Soon they evolved from a traveling theatre troupe to building ships and museums from scratch. While their methods were unconventional, causing outsiders to deem them a cult, their successes could not be denied. Embracing capitalism early on, including partnering with wealthy investor Ed Bass, Allen’s vision for the group seemed limitless. That all changed with BIOSPHERE 2, a project that ultimately exposed the dangers that can arise when egos and the financial bottom line supersedes environmental need.
A cautionary tale of the thin line between innovation and greed, Wolf captures how capitalism can corrupt even the most well-meaning ventures. By spending a great deal of time focusing on Allen and his fellow synergists, Spaceship Earth brings earnest humanity to its stranger-than-fiction story. One is invested in the well-being of the eight biosherians, especially when the project goes horribly wrong at points.
Though the film hints at Allen’s ego being partly to blame for the problems that arise in the project, Spaceship Earth never capitalizes on the tension it builds. A key standoff does not erupt in fury, but rather is resolved with obedience and a hug.

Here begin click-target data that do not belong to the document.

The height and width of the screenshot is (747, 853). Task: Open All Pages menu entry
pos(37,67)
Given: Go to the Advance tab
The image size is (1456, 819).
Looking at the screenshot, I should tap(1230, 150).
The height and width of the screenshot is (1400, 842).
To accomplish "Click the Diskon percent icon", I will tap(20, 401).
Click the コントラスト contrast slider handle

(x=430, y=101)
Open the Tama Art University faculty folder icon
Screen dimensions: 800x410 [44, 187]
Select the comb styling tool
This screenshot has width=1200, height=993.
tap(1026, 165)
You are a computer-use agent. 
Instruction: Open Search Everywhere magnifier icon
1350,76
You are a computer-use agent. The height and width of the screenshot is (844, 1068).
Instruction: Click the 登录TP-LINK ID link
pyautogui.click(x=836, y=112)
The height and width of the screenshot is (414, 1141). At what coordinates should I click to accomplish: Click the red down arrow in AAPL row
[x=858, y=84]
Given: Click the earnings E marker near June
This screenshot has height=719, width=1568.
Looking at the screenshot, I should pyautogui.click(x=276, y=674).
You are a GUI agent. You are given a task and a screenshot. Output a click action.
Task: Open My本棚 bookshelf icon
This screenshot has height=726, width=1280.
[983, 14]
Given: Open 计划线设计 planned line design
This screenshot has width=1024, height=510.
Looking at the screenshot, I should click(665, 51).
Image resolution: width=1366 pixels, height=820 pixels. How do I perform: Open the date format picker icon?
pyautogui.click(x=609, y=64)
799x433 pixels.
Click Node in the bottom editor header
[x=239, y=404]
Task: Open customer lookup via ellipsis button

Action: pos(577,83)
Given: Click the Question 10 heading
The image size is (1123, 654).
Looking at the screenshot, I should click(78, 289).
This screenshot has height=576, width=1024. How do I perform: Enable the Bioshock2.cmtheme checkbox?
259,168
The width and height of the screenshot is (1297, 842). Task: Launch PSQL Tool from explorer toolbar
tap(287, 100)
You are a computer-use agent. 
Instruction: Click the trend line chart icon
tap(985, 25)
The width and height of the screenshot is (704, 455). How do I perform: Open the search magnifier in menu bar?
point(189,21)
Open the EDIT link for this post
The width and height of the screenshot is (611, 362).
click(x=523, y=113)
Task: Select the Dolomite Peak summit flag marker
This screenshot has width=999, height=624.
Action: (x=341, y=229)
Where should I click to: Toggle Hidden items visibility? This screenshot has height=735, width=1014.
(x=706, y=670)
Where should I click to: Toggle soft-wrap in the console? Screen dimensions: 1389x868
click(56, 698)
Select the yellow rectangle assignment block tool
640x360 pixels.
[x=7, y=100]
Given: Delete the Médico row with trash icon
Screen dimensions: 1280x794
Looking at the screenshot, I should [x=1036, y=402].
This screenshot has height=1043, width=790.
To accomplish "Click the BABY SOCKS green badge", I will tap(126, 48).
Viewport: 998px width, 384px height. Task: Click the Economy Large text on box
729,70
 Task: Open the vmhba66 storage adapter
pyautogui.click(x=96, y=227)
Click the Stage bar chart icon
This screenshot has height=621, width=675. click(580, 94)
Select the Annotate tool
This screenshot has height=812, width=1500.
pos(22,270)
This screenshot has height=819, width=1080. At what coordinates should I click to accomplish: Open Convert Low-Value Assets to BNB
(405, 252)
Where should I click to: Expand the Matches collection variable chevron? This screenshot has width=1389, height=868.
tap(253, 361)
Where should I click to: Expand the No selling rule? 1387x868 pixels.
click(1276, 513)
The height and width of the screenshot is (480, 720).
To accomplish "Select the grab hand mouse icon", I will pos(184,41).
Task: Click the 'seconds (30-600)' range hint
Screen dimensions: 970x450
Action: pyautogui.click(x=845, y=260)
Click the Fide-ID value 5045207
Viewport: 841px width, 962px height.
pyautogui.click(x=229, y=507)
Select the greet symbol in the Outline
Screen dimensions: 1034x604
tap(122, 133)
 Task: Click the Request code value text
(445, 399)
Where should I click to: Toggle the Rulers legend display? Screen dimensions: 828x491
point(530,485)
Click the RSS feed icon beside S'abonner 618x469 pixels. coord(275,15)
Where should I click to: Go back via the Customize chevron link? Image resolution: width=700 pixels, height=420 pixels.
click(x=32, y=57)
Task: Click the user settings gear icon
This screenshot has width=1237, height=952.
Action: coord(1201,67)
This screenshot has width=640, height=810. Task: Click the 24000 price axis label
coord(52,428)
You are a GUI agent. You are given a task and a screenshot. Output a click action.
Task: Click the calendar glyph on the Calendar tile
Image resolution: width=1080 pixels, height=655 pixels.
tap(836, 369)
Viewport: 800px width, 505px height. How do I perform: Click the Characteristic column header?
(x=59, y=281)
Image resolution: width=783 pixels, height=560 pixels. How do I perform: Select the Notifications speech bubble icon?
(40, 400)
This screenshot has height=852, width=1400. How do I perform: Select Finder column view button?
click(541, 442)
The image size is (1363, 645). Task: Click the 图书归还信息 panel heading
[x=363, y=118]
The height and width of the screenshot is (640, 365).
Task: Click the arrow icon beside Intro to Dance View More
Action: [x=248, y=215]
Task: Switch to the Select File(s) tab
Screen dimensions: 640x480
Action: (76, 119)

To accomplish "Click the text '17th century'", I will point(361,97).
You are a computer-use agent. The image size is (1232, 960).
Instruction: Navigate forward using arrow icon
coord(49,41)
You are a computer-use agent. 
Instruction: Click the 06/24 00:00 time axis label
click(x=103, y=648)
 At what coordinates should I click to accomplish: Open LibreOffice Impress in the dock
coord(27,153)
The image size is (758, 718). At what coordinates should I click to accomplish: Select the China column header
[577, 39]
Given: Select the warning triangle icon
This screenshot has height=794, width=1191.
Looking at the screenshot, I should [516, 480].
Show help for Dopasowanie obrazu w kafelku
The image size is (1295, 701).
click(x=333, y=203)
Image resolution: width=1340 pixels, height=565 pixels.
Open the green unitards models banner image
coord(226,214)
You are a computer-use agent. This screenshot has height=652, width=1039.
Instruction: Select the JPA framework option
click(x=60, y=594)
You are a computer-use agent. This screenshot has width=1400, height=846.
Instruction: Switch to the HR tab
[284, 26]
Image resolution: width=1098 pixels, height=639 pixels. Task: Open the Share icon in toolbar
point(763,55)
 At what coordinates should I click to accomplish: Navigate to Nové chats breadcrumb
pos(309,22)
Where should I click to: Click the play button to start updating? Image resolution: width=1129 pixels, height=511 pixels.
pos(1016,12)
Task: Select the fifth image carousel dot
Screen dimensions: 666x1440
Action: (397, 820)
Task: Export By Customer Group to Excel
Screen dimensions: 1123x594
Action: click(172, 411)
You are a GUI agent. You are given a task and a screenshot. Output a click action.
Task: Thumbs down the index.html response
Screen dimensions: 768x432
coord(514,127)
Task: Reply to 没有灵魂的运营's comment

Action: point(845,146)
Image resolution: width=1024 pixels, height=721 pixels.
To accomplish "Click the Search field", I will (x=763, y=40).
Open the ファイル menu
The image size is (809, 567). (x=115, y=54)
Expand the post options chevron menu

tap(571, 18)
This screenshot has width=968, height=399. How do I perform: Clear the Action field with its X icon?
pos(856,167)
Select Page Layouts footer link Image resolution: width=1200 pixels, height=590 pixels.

Furthermore, Allen’s questionable practices do not quite get the same disapproving eye that Bass, and the emergence of Steve Bannon in the latter sections, get in the film. While Spaceship Earth may not be the hard-hitting expose one initially believes it will be, Wolf builds an entertaining and informative work that cuts through the media propaganda. Spaceship Earth is a testament to what can be achieved when people come together for a shared purpose.